▸ **Brief**
Output all entries precisely.

▸ **Data listing**
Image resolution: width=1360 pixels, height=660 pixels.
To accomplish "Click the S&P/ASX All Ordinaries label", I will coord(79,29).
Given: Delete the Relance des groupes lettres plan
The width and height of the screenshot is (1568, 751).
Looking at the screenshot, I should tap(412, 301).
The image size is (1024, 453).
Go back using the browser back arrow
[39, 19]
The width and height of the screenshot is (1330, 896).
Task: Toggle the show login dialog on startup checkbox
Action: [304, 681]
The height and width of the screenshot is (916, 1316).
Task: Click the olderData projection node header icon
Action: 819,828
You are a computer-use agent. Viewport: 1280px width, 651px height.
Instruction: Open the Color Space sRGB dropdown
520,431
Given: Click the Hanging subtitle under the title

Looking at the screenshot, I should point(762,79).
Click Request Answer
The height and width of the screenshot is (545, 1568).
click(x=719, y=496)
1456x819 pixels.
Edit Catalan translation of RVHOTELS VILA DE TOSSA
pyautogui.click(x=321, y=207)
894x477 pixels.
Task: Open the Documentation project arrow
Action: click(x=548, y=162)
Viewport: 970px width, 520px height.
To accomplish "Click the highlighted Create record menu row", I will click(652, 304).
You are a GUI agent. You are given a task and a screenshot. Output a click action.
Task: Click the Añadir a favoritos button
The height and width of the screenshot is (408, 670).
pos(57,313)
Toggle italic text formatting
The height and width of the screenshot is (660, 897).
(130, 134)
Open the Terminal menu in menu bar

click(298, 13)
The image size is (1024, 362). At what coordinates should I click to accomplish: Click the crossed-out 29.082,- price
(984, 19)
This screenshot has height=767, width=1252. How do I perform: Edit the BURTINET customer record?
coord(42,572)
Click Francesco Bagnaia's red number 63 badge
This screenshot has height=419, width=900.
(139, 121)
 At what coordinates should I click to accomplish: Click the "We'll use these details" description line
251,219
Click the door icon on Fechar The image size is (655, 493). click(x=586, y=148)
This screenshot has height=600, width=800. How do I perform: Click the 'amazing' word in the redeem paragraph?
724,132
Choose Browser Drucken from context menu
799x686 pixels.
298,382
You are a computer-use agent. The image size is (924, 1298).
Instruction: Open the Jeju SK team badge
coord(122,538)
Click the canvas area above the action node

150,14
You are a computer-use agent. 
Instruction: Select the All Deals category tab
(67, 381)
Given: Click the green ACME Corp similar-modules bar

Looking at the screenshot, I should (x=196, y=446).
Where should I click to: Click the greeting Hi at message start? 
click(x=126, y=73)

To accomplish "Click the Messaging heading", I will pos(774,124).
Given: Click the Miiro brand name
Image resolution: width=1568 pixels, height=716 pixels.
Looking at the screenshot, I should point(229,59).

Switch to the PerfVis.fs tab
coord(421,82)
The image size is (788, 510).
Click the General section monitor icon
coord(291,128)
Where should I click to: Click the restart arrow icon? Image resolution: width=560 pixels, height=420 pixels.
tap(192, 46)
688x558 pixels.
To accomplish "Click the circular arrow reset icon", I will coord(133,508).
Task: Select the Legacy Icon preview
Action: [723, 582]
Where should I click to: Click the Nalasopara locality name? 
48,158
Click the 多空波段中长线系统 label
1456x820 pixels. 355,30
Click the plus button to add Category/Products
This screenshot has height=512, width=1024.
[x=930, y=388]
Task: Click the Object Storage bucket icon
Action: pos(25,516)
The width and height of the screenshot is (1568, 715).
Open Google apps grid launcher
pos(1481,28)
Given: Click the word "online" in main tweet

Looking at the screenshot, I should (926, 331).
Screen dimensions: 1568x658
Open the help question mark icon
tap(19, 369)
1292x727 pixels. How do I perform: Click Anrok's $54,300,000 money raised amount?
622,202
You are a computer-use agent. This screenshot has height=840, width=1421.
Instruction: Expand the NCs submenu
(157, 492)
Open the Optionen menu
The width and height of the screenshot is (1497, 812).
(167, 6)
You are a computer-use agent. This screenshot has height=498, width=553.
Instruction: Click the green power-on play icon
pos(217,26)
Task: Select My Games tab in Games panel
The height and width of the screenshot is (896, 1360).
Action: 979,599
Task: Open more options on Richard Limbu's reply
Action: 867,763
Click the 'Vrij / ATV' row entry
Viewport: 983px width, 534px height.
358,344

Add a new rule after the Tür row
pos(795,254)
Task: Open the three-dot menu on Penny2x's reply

▸ **Answer for the task**
Image resolution: width=1360 pixels, height=660 pixels.
To accomplish "Click the S&P/ASX All Ordinaries label", I will coord(79,29).
Given: Delete the Relance des groupes lettres plan
The width and height of the screenshot is (1568, 751).
Looking at the screenshot, I should tap(412, 301).
The image size is (1024, 453).
Go back using the browser back arrow
[39, 19]
The width and height of the screenshot is (1330, 896).
Task: Toggle the show login dialog on startup checkbox
Action: [304, 681]
The height and width of the screenshot is (916, 1316).
Task: Click the olderData projection node header icon
Action: 819,828
You are a computer-use agent. Viewport: 1280px width, 651px height.
Instruction: Open the Color Space sRGB dropdown
520,431
Given: Click the Hanging subtitle under the title

Looking at the screenshot, I should point(762,79).
Click Request Answer
The height and width of the screenshot is (545, 1568).
click(x=719, y=496)
1456x819 pixels.
Edit Catalan translation of RVHOTELS VILA DE TOSSA
pyautogui.click(x=321, y=207)
894x477 pixels.
Task: Open the Documentation project arrow
Action: click(x=548, y=162)
Viewport: 970px width, 520px height.
To accomplish "Click the highlighted Create record menu row", I will click(652, 304).
You are a GUI agent. You are given a task and a screenshot. Output a click action.
Task: Click the Añadir a favoritos button
The height and width of the screenshot is (408, 670).
pos(57,313)
Toggle italic text formatting
The height and width of the screenshot is (660, 897).
(130, 134)
Open the Terminal menu in menu bar

click(298, 13)
The image size is (1024, 362). At what coordinates should I click to accomplish: Click the crossed-out 29.082,- price
(984, 19)
This screenshot has height=767, width=1252. How do I perform: Edit the BURTINET customer record?
coord(42,572)
Click Francesco Bagnaia's red number 63 badge
This screenshot has height=419, width=900.
(139, 121)
 At what coordinates should I click to accomplish: Click the "We'll use these details" description line
251,219
Click the door icon on Fechar The image size is (655, 493). click(x=586, y=148)
This screenshot has height=600, width=800. How do I perform: Click the 'amazing' word in the redeem paragraph?
724,132
Choose Browser Drucken from context menu
799x686 pixels.
298,382
You are a computer-use agent. The image size is (924, 1298).
Instruction: Open the Jeju SK team badge
coord(122,538)
Click the canvas area above the action node

150,14
You are a computer-use agent. 
Instruction: Select the All Deals category tab
(67, 381)
Given: Click the green ACME Corp similar-modules bar

Looking at the screenshot, I should (x=196, y=446).
Where should I click to: Click the greeting Hi at message start? 
click(x=126, y=73)

To accomplish "Click the Messaging heading", I will pos(774,124).
Given: Click the Miiro brand name
Image resolution: width=1568 pixels, height=716 pixels.
Looking at the screenshot, I should point(229,59).

Switch to the PerfVis.fs tab
coord(421,82)
The image size is (788, 510).
Click the General section monitor icon
coord(291,128)
Where should I click to: Click the restart arrow icon? Image resolution: width=560 pixels, height=420 pixels.
tap(192, 46)
688x558 pixels.
To accomplish "Click the circular arrow reset icon", I will coord(133,508).
Task: Select the Legacy Icon preview
Action: [723, 582]
Where should I click to: Click the Nalasopara locality name? 
48,158
Click the 多空波段中长线系统 label
1456x820 pixels. 355,30
Click the plus button to add Category/Products
This screenshot has height=512, width=1024.
[x=930, y=388]
Task: Click the Object Storage bucket icon
Action: pos(25,516)
The width and height of the screenshot is (1568, 715).
Open Google apps grid launcher
pos(1481,28)
Given: Click the word "online" in main tweet

Looking at the screenshot, I should (926, 331).
Screen dimensions: 1568x658
Open the help question mark icon
tap(19, 369)
1292x727 pixels. How do I perform: Click Anrok's $54,300,000 money raised amount?
622,202
You are a computer-use agent. This screenshot has height=840, width=1421.
Instruction: Expand the NCs submenu
(157, 492)
Open the Optionen menu
The width and height of the screenshot is (1497, 812).
(167, 6)
You are a computer-use agent. This screenshot has height=498, width=553.
Instruction: Click the green power-on play icon
pos(217,26)
Task: Select My Games tab in Games panel
The height and width of the screenshot is (896, 1360).
Action: 979,599
Task: Open more options on Richard Limbu's reply
Action: 867,763
Click the 'Vrij / ATV' row entry
Viewport: 983px width, 534px height.
358,344

Add a new rule after the Tür row
pos(795,254)
Task: Open the three-dot menu on Penny2x's reply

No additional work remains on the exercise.